The latest “not in my backyard” tactic in California’s local zoning disputes and state housing law battles?
Filing a complaint with the state bar association.
A case in point: An attorney who failed in an effort to derail a Rancho Palos Verdes, Calif., upzoning lodged a complaint with the California State Bar about a March 2025 letter YIMBY Law addressed to the city council, which suggested the city needed to follow state housing mandates.
The state bar, in turn, launched an investigation into the pro-housing group YIMBY Law for unauthorized practice of law. Lawyers with the Institute for Justice, representing YIMBY Law, argue that the investigation violates the First Amendment.
The dispute could become a litmus test for the lengths opponents of upzoning will go to push back against state housing enforcement. Tensions have intensified between Sacramento housing regulators and opponents resistant to state density expansion mandates passed at the urging of “yes in my backyard” supporters.
Those tensions echo battles in other cities where NIMBY-minded residents have turned to courts and professional regulators to slow or punish efforts to add density of any level in single-family neighborhoods.
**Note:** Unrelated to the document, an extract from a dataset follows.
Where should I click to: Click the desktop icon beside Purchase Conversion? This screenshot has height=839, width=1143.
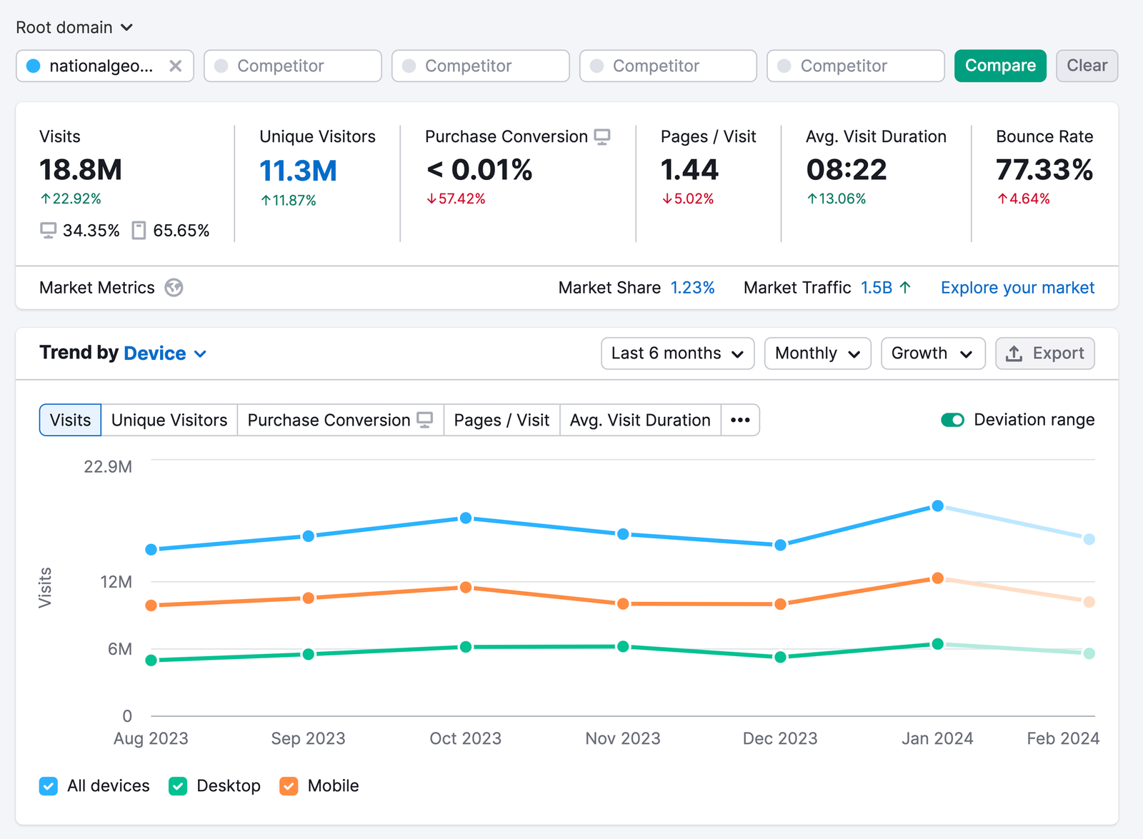602,136
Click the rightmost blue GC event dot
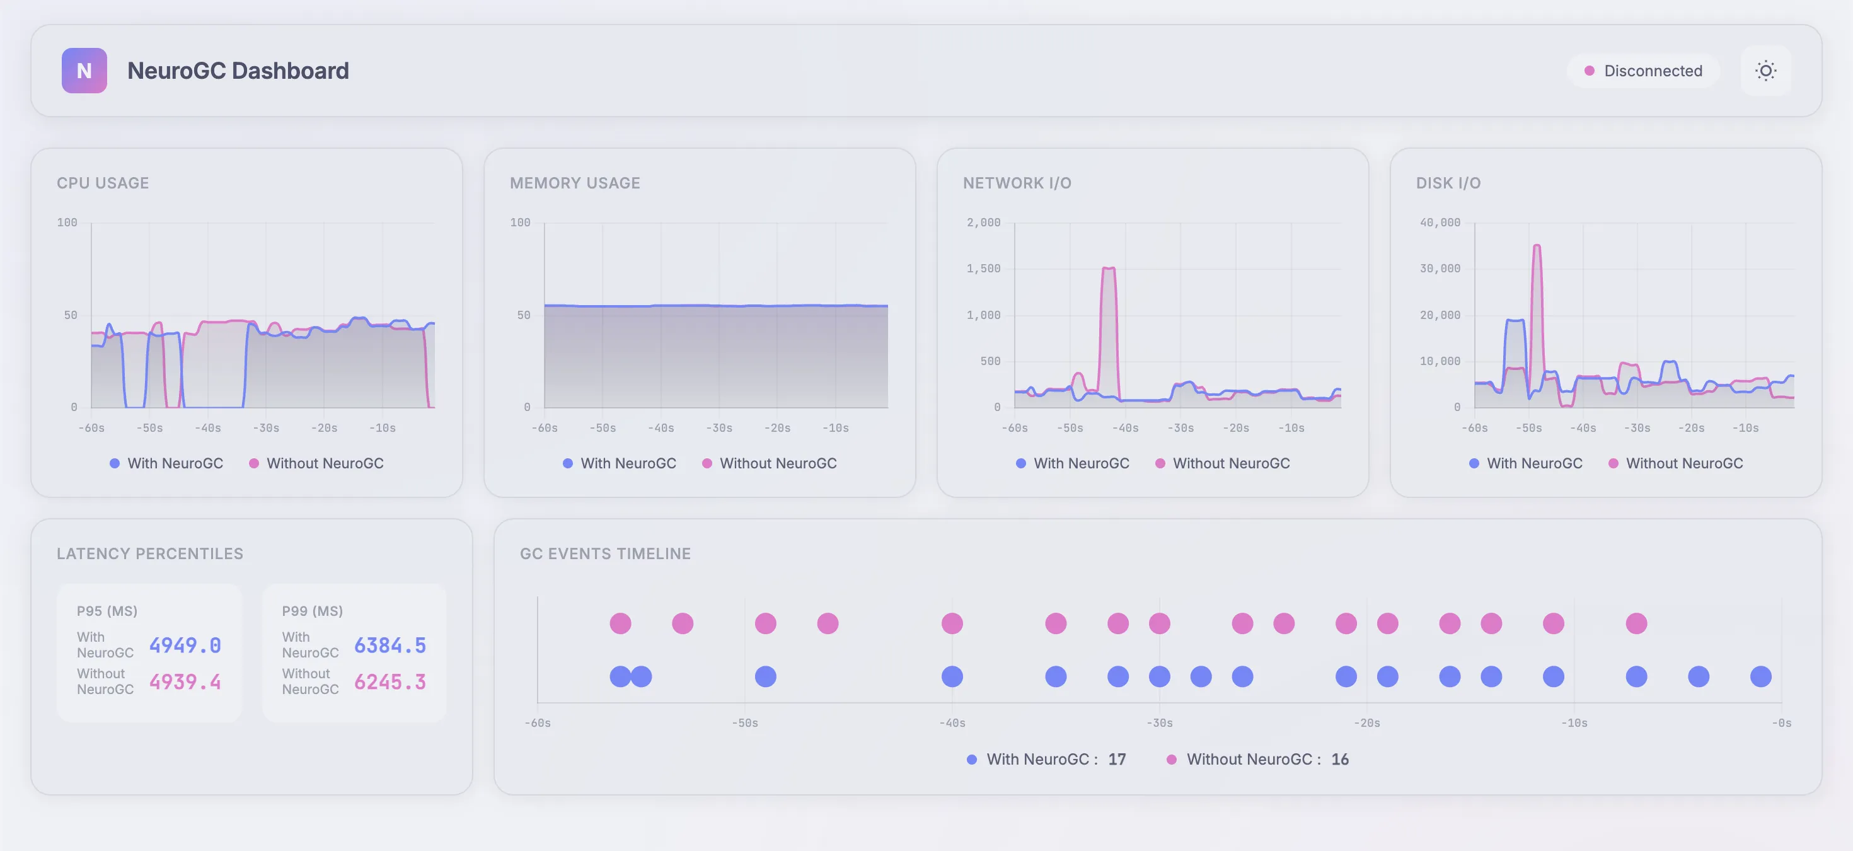 pyautogui.click(x=1760, y=676)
In Charlottesville, Va., for example, homeowners sued over a 2023 zoning overhaul that opened single-family areas to “missing middle” housing, alleging procedural missteps. The city settled rather than go to trial after a judge briefly voided its zoning code. It agreed to provide new traffic and infrastructure studies while keeping the added density.
The complaint against YIMBY Law is an unusual situation because Sonja Trauss, its executive director, isn’t a trained lawyer. The group advocates for changing laws to build more housing.
YIMBY Law routinely writes letters to local agencies to encourage adherence to statewide housing laws such as the Housing Accountability Act.
“You shouldn’t have to be a lawyer to tell the government what you think,” Trauss said. “This goes beyond having a disagreement in policy — this is trying to end discussion entirely.”
Challenge over 16 homes
Last year Rancho Palos Verdes, an affluent city in Los Angeles County, considered removing three sites from its “Housing Elements Plan” that had been updated in 2024.
Developer Ali Vahdani had an application on a site that was upzoned from four homes per acre to 22 units per acre in 2024. Vahdani had bought the parcel from Thomas and Shannon Hartman, who still live in the neighborhood. He wants to build 14 townhomes and two accessory dwelling units.
Vahdani’s plans drew opposition from neighbors, including the Hartmans. The neighbors argued that the density would harm the single-family neighborhood and pose a risk to a nearby 250,00-year-old landslide.
As the city prepared to decide, Vahdani, a civil engineer and founder of Optimum Seismic, told The Real Deal he felt devastated. This project would be his first ground-up development.
“I saw it as totally unfair, totally crazy,” he said. “I couldn’t believe they were going to downzone it months later.”
His lawyer stepped up the battle. Trauss followed with a detailed letter to the city council that said removing the sites would violate state law and Vahdani’s vested rights.
The amendment to the city’s housing element plan had already been sent to the California Coastal Commission, marking the final approval in the process.
Reopening the process could “subject the city to numerous opportunities for litigation and scrutiny,” Trauss wrote in her letter.
In 2019, the state passed the Housing Crisis Act that limited downzoning and procedural barriers to protect and expand California’s housing capacity statewide. The state tightened the rules on cities more in 2021. The city council opted not to make the changes. That wasn’t the end of the battle.
Neighbors take zoning dispute to the Coastal Commission
After the council kept the sites in the housing plan, opponents took their fight to the state. Newport Beach attorney Kendra Carney Mehr represented the Hartmans for the commission’s August hearing. Mehr sent an opposition email that joined with others, highlighting environmental and geological concerns with the site.
She argued that the city’s housing element amendment “created spot zoning and inconsistent development. Mehr cited the local coast plan, which coastal cities must have by law, that states: “All new development will be residential single-family dwellings. Subdivisions of large parcels should be designed in a manner that will blend with the existing community pattern.”
The commission approved the city’s amendment despite the opposition. After the commission backed the city, Mehr took the fight a step further. She filed the complaint against YIMBY Law. Meher hasn’t responded to questions on motivation.
Institute for Justice lawyers were surprised the bar association didn’t dismiss the complaint as it does with many. It’s unclear what the penalty would be because Trauss isn’t a member of the bar. The Institute said it would sue if the bar association proceeds with disciplinary action.
“There is nothing more American than the right to tell government officials you think they’re breaking the law,” senior attorney Sam Gedge, said in a statement. “The only thing you should need before writing to government officials is an opinion—not a license from the state.”